At the Rosenberg School of Optometry (RSO) at the University of the Incarnate Word (UIW) in San Antonio, all fourth-year students participate in a mandatory perioperative care rotation—to my knowledge, the only such program in the country. The goal is to expose 100 percent of optometric interns to the clinical and business concerns involved in comanaging surgical care.
Knowledge of perioperative care is essential for those who want to practice full-scope optometry or plan to work in an OD-MD group practice. At minimum, a primary-care optometrist should be able to advise patients on their options and make a referral to a good surgeon. It is even better if the optometrist can actively participate in their patients’ perioperative care.

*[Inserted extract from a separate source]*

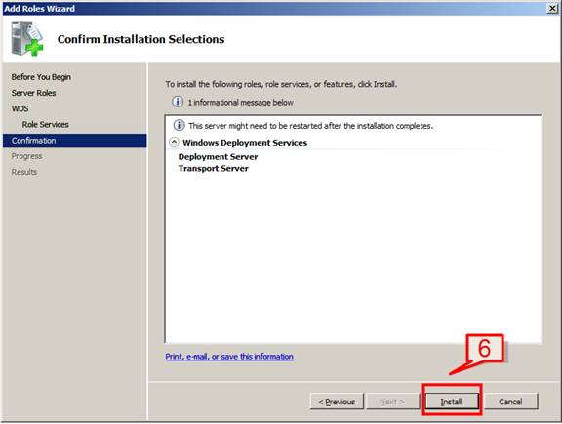This screenshot has width=562, height=424.
Task: Click the Results step in the sidebar
Action: 24,172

During their fourth year, students participate in two external clinical rotations as well as one semester in-house, which includes the perioperative rotation at Parkhurst NuVision, an independent cataract and refractive surgery practice that leases space inside the UIW Eye Institute (see Figure 1).

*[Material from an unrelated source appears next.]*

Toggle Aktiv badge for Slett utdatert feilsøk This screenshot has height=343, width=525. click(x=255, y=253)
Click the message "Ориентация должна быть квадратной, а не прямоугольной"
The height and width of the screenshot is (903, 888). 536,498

During the four-week perioperative rotation, students have the opportunity to observe cataract surgery, laser vision correction (including the new small-incision lenticule extraction [SMILE] surgery), as well as other forms of refractive surgery, such as corneal inlays and phakic intraocular lenses (IOLs).
Students may also participate in the care of patients undergoing Nd:YAG capsulotomy, phototherapeutic keratectomy (PTK), corneal crosslinking, selective laser trabeculoplasty (SLT), or implantation of a trabecular microbypass system for the treatment of glaucoma. The practice is a busy clinical trial site, so students sometimes get to work with new technologies prior to U.S. Food and Drug Administration (FDA) approval.
With the supervision of RSO faculty and Parkhurst NuVision Greg Parkhurst, MD and Bobby Saenz, OD, interns conduct preoperative and postoperative exams, which allows them to hear directly from patients about concerns and motivations prior to surgery. Postoperatively, interns see firsthand the impact of surgery and patients’ reaction to their new vison. I am convinced this experience is far more valuable than watching hours of surgical procedure videos.
Parkhurst NuVision is a referral-based surgical practice that doesn’t offer primary care or optical services. Here, students are exposed to elective refractive patients who are often paying out of pocket, have high expectations, and have been referred by private-practice optometrists. When those same students rotate through RSO’s outpatient surgery service, they have the chance to see patients in another location, an underserved part of the city with patients exhibiting advanced cataracts and complex disease states.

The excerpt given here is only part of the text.